↓↓↓

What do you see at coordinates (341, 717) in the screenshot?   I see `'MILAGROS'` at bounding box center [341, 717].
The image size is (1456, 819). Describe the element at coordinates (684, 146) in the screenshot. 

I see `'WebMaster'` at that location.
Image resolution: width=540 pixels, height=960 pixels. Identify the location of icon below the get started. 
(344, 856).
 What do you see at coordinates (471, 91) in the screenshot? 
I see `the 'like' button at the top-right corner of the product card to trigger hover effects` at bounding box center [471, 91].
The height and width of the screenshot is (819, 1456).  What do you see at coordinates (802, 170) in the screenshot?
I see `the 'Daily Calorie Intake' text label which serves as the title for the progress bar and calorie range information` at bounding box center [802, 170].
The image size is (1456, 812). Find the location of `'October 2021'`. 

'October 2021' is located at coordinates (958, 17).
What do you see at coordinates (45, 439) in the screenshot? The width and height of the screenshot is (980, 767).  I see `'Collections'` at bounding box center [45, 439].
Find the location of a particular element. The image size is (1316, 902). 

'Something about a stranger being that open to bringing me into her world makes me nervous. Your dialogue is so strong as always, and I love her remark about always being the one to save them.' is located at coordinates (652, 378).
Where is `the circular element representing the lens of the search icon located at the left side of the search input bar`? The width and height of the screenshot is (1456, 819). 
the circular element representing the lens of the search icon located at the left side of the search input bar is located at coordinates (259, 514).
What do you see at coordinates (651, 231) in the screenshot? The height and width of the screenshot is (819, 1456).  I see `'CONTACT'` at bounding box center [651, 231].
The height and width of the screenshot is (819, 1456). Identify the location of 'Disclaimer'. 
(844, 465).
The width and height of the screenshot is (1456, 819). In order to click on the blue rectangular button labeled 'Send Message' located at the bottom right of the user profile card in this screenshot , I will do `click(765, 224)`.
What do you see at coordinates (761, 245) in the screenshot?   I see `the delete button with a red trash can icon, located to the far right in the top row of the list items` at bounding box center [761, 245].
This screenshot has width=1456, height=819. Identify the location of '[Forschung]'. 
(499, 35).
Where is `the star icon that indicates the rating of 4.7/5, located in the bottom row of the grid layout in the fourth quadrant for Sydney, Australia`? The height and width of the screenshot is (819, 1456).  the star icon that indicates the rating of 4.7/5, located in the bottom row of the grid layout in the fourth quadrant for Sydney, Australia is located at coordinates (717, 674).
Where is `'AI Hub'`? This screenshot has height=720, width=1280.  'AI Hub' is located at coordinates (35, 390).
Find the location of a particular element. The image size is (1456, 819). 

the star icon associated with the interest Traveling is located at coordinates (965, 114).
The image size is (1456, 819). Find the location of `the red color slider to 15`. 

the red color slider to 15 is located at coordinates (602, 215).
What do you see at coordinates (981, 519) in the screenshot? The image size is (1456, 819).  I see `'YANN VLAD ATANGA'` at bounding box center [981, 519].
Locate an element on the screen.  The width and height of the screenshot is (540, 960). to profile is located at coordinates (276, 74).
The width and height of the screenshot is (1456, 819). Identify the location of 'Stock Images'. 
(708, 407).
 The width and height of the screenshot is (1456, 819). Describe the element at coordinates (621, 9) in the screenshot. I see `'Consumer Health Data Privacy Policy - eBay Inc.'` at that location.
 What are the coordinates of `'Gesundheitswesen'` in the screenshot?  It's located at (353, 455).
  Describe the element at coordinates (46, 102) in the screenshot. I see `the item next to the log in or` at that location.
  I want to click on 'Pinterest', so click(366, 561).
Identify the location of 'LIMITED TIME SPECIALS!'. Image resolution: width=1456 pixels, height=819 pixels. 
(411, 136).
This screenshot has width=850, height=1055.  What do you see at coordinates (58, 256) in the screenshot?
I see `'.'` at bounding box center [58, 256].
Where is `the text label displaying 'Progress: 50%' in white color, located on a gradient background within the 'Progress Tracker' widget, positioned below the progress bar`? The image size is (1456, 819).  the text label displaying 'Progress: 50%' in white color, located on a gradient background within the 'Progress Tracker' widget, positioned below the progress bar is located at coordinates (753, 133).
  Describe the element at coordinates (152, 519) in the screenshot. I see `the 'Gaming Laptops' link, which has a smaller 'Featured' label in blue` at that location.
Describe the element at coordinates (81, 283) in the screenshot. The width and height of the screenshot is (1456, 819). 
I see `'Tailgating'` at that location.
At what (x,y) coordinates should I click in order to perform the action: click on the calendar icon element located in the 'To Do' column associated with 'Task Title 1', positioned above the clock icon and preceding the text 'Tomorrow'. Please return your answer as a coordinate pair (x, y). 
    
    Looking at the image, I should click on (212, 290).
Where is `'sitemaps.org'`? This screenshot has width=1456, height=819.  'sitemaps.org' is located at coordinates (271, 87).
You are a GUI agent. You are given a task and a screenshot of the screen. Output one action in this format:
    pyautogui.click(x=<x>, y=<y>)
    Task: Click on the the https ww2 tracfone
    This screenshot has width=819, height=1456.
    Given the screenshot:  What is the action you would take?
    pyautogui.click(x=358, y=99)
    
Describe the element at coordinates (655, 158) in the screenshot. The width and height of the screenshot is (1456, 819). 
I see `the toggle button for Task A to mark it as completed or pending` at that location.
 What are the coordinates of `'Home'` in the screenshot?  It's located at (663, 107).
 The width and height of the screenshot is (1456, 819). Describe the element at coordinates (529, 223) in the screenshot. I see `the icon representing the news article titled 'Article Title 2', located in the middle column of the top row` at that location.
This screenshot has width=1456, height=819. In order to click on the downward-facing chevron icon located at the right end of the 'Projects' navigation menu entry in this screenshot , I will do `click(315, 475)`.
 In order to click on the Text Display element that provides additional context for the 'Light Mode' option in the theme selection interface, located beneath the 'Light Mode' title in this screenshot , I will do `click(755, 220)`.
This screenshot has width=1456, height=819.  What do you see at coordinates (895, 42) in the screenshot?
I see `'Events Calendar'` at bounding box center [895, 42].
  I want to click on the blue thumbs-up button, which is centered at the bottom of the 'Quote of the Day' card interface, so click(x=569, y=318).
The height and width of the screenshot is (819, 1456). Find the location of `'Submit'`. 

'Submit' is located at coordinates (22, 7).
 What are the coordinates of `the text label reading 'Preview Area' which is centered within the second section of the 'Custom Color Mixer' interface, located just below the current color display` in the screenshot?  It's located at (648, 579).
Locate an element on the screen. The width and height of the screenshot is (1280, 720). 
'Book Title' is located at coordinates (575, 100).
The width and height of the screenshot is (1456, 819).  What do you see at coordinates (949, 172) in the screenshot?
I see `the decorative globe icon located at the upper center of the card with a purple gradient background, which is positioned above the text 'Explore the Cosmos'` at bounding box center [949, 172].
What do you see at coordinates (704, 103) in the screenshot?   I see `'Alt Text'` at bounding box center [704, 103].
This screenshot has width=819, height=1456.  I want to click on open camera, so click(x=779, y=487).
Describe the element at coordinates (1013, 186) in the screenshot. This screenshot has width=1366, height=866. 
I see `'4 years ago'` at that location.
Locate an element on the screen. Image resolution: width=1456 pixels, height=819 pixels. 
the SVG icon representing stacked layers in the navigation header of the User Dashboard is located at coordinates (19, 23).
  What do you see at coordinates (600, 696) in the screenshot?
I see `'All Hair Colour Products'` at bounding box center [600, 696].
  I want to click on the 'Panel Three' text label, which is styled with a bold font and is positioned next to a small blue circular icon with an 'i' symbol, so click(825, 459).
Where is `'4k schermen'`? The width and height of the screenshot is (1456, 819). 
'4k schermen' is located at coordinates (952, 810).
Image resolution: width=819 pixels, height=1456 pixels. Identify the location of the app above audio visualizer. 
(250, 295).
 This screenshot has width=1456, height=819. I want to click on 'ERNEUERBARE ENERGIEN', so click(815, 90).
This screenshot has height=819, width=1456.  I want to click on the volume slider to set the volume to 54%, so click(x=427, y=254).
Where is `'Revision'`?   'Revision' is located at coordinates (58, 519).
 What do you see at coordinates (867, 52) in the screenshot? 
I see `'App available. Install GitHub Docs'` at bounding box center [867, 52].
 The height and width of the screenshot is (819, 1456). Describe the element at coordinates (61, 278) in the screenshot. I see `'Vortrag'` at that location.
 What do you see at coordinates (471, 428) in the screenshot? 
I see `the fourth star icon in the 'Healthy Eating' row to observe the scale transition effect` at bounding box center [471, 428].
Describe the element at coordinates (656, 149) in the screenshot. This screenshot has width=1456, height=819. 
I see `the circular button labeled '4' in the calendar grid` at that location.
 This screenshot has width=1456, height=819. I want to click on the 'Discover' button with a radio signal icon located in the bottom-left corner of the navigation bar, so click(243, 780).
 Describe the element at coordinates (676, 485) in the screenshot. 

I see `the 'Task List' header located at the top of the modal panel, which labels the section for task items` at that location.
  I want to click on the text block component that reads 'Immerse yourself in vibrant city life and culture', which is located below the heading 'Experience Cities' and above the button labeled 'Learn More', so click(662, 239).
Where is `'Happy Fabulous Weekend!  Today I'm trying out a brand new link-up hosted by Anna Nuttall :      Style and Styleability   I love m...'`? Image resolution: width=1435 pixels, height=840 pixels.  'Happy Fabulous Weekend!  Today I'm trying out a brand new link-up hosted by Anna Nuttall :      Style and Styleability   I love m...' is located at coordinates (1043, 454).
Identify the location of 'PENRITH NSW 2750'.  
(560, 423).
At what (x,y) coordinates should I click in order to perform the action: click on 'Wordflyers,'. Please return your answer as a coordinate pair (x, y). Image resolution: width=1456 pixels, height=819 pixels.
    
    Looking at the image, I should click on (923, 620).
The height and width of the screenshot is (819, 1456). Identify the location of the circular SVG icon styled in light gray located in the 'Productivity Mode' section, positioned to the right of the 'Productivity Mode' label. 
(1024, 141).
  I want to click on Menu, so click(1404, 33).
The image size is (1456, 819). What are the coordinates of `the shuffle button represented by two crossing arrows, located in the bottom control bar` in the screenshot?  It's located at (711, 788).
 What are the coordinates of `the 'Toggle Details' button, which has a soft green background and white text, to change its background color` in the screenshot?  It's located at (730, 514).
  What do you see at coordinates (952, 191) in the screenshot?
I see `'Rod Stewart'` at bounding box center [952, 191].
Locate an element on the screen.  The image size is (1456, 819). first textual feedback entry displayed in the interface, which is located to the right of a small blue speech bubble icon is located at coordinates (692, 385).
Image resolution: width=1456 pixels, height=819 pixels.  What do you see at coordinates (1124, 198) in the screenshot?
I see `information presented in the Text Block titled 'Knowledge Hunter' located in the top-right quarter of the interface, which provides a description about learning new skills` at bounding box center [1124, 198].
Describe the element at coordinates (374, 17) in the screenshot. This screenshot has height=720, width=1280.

↑↑↑

The exercise: Change "Locate an element" to "Find an element" in the lines from the one with "In order to click on the Text" up to and including the one with "coordinates (575, 100).", and give only those lines with everything else unchanged.

Response to this exercise:
 In order to click on the Text Display element that provides additional context for the 'Light Mode' option in the theme selection interface, located beneath the 'Light Mode' title in this screenshot , I will do `click(755, 220)`.
This screenshot has width=1456, height=819.  What do you see at coordinates (895, 42) in the screenshot?
I see `'Events Calendar'` at bounding box center [895, 42].
  I want to click on the blue thumbs-up button, which is centered at the bottom of the 'Quote of the Day' card interface, so click(x=569, y=318).
The height and width of the screenshot is (819, 1456). Find the location of `'Submit'`. 

'Submit' is located at coordinates (22, 7).
 What are the coordinates of `the text label reading 'Preview Area' which is centered within the second section of the 'Custom Color Mixer' interface, located just below the current color display` in the screenshot?  It's located at (648, 579).
Find an element on the screen. The width and height of the screenshot is (1280, 720). 
'Book Title' is located at coordinates (575, 100).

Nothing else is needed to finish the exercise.